Technically, "very far away" means "at r = infinity". In practice, "very far away" means "far enough away that the effects of the gravity well are negligible". You can use the formula I gave to figure out, given some appropriate definition of "negligible", in terms of how small the time dilation effect needs to be, how far away "very far away" needs to be.

Of course, there is no place in the universe where there is "no gravity well"--there are gravitating bodies everywhere. But in most situations, that doesn't matter, for the reasons I gave in my last post. For example, if you're out in interstellar space, halfway between the Sun and Alpha Centauri, you're still well within the gravity well of the Milky Way galaxy; but you and the Sun and Alpha Centauri are all practically at the same distance from the galactic center, so its effects cancel out as I explained before, and your position can count as "very far away" compared to the gravity wells of the Sun and Alpha Centauri.

Speaking of the galaxy, we can use the formula I gave to compute the time dilation effect at the Sun's distance from the center, due to the galactic gravity well. You're right in thinking that the fact that the galaxy is spread out, with parts of it further from the center than the Sun, introduces a complication. It turns out that you can approximate by just using the mass of that portion of the galaxy that's closer to the center than the Sun, and pretending it's all at the center. (We don't know the total mass of the galaxy to more than one significant figure anyway, so the answer we get is only going to be within about an order of magnitude. As we'll see, that's enough for our purposes.)

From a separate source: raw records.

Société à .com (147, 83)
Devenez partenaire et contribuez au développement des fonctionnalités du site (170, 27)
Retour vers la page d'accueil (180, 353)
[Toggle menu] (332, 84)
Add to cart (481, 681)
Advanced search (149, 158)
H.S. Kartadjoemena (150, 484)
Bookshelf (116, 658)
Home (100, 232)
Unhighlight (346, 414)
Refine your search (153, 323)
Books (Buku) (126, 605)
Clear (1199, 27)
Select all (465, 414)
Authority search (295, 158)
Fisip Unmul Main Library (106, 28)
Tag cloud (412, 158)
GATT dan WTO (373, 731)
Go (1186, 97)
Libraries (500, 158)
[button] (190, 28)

Given that, the numbers for the galaxy are: M = 10^41 kg (about 50 billion times the mass of the Sun--again, this is just to within an order of magnitude or so), r = 3 x 10^20 m (about 30,000 light years). That gives:

$$\gamma_{galaxy} = \sqrt{ 1 - \left( 4.9 * 10^{-7} \right)} \approx 1 - \left( 2.45 * 10^{-7} \right)$$

So the galaxy's time dilation factor is about 25 times that of the Sun--but you have to get out into intergalactic space for it to make any difference. And even that is only a few parts in 10 million--a clock out in deep intergalactic space would gain only about 10 seconds per Earth year compared to a clock moving with the Sun in orbit about the galactic center.